F5 LBaaSv2 and BIG-IP Auto-sync

Important

The F5 Agent for OpenStack Neutron applies LBaaS configuration changes to each BIG-IP device in a cluster at the same time, in real time. For this reason, do not use configuration synchronization (config sync) in clusters managed by the F5 Integration for OpenStack Neutron LBaaS.

For example, if you create a load balancer for a device group using config sync, the create command will succeed on the first device in the group and fail on the others. The failure occurs because config sync has already created the requested partition on each device in the cluster.

If you need to sync a BIG-IP device group, do so manually after making changes to Neutron LBaaS objects.

Danger

If you must use config sync mode, set the f5_ha_type to standalone and enter the iControl endpoint for one (1) of the BIG-IP devices in the group.
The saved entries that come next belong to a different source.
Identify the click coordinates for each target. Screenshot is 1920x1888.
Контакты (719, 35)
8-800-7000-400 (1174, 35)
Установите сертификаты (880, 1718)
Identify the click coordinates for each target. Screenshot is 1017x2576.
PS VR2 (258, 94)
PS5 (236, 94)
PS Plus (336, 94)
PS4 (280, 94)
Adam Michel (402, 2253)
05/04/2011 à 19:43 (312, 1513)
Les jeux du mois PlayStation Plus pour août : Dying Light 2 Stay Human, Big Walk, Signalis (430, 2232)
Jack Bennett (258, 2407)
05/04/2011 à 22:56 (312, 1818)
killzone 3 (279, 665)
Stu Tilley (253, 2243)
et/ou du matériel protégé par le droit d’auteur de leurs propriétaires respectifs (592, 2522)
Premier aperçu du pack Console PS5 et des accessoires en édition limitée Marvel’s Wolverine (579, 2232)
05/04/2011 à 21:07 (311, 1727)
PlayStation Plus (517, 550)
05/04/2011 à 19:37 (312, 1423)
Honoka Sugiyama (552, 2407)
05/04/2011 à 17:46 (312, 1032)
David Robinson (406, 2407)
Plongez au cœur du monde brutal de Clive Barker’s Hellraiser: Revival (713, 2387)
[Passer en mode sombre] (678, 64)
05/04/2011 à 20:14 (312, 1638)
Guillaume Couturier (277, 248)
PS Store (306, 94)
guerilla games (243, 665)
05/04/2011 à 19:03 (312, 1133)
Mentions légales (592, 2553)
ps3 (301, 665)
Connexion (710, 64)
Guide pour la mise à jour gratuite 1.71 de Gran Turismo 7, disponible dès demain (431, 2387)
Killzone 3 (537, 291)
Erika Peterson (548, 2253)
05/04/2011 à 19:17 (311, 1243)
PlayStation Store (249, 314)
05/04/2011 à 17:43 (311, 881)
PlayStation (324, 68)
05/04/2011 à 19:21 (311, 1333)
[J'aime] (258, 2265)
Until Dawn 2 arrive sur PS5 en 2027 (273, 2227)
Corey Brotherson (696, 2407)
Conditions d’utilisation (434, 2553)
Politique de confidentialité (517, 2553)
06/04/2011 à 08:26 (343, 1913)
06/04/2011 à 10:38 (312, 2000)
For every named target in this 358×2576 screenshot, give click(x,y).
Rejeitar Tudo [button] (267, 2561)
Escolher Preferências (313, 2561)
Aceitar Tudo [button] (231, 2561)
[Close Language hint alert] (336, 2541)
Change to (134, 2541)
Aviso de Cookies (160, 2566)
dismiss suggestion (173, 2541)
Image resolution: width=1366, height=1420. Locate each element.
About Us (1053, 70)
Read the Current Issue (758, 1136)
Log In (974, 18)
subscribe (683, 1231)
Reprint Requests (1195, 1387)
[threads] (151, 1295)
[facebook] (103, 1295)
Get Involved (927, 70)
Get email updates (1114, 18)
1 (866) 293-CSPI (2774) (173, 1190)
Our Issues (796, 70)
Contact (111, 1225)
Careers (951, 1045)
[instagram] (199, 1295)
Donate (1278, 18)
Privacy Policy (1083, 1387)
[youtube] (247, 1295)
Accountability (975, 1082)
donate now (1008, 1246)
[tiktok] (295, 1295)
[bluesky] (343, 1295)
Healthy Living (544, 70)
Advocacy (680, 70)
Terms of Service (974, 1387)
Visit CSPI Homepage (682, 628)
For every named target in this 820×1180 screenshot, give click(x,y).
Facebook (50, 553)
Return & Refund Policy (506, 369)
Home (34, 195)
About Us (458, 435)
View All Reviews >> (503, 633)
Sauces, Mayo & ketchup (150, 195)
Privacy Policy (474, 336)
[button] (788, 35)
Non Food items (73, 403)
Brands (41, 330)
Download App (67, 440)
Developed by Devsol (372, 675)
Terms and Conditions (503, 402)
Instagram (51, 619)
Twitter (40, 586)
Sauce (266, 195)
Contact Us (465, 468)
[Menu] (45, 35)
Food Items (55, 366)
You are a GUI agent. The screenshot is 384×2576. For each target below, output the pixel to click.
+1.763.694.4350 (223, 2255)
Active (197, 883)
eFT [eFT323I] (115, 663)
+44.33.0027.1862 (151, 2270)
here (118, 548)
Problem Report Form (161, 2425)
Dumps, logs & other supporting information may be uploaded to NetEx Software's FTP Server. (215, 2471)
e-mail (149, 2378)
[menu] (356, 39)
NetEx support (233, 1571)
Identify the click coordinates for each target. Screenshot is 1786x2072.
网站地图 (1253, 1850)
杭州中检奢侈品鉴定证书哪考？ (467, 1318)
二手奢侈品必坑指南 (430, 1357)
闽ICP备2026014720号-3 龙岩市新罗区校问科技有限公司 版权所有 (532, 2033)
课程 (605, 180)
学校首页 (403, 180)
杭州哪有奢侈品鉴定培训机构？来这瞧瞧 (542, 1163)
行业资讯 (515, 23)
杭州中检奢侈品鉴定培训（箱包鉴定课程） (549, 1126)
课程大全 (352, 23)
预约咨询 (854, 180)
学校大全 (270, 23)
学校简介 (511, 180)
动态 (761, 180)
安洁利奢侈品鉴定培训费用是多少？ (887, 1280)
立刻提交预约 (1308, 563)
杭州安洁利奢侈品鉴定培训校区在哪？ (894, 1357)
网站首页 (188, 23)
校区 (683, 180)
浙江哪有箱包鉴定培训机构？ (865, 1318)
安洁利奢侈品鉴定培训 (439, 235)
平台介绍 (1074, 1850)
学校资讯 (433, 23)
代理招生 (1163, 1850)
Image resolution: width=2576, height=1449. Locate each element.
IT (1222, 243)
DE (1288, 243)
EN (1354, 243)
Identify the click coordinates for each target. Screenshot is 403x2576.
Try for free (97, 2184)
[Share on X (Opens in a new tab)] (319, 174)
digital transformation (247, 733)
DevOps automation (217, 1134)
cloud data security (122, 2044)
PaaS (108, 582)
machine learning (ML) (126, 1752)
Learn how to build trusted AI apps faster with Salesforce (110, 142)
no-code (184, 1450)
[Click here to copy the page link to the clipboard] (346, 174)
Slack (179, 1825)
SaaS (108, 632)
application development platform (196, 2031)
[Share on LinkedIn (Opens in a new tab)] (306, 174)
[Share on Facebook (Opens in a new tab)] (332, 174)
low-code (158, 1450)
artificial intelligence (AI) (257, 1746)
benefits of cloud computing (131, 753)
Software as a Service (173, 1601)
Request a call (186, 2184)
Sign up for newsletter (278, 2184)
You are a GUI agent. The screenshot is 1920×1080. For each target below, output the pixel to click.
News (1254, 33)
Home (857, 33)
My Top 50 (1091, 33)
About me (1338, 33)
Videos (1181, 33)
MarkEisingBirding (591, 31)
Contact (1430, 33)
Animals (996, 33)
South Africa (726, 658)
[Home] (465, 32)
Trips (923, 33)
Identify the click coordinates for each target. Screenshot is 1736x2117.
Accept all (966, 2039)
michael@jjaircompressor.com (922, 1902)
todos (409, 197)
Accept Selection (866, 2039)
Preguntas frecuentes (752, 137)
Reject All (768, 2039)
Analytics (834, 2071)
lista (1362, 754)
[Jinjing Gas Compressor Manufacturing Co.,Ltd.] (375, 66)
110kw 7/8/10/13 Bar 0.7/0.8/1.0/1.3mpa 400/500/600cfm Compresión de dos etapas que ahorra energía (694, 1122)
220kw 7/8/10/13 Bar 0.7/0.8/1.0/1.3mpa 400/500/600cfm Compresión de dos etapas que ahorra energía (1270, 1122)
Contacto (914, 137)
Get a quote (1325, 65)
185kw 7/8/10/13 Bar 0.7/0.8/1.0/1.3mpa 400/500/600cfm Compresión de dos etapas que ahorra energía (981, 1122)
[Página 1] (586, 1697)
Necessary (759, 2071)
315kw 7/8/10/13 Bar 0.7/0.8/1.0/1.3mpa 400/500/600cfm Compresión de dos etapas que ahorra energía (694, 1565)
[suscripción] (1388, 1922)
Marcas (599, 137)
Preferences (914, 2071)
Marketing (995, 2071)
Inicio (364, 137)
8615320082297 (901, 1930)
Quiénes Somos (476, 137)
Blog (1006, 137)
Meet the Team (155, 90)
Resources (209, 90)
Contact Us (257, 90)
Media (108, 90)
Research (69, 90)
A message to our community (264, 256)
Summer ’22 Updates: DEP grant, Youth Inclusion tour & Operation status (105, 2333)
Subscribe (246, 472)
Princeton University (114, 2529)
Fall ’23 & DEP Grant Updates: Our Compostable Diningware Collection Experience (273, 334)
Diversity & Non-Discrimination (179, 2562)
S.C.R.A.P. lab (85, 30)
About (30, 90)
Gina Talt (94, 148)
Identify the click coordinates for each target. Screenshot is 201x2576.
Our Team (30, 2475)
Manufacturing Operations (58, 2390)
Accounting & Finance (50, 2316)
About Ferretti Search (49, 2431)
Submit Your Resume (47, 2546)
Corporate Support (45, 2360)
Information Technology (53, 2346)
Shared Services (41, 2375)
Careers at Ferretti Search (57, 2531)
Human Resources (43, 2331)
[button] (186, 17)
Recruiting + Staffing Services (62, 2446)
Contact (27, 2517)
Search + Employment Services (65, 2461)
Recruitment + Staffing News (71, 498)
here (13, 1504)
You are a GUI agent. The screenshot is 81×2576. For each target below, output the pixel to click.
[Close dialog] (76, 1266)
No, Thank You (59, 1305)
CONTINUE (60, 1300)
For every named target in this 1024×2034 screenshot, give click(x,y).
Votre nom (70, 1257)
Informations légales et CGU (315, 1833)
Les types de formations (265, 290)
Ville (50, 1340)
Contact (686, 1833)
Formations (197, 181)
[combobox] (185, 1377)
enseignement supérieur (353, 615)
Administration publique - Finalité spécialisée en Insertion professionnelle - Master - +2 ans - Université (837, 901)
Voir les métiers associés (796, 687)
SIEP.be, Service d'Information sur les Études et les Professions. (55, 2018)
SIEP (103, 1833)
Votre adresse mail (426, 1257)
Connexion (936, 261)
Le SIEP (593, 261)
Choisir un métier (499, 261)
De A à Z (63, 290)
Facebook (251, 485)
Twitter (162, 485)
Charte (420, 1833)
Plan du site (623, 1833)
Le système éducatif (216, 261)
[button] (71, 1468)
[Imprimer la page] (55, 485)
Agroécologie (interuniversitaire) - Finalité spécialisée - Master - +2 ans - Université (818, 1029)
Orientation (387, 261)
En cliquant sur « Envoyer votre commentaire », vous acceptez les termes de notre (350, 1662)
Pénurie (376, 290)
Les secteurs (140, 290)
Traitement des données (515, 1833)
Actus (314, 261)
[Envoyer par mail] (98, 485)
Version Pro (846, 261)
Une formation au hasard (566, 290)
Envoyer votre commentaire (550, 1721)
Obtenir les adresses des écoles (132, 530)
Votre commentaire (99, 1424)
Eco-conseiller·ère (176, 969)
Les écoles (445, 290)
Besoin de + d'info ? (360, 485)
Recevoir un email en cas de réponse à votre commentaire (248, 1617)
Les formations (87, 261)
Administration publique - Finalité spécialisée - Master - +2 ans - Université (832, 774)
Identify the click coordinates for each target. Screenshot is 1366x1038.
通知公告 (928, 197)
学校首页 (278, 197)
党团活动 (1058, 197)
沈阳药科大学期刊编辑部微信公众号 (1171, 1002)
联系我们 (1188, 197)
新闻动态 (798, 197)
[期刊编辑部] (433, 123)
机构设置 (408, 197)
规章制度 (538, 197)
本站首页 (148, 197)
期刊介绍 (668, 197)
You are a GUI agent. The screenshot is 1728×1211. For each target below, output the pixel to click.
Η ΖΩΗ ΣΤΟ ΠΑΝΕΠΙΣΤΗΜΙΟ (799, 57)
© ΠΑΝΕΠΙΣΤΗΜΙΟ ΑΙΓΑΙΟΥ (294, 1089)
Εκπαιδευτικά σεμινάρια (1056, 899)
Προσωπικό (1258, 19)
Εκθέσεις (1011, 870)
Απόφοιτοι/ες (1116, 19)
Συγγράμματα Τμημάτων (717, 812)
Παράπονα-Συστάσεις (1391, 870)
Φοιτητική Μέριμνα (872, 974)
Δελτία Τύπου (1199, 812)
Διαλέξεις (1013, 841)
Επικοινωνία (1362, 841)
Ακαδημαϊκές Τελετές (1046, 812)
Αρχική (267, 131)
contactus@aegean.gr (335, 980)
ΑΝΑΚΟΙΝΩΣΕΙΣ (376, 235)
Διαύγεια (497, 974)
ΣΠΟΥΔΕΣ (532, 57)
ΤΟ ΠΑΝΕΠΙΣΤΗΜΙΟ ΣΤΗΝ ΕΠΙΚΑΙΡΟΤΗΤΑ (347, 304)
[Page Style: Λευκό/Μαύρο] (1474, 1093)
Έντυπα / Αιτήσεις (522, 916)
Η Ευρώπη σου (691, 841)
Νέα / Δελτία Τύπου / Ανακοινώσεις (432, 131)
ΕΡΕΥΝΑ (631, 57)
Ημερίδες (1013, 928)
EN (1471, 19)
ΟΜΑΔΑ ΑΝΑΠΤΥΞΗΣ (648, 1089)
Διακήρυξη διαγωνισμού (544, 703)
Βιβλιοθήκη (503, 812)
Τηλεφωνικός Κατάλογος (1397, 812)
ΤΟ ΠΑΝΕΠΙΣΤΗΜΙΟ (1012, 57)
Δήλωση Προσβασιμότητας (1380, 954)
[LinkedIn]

If you choose to do so, you must manually replace the iControl endpoint in the F5 Agent configuration file with the iControl endpoint of another device in the group if the configured device should fail.

While it is possible to use config sync for a device group after creating a new load balancer, it is not recommended.

F5 has not tested or verified this functionality.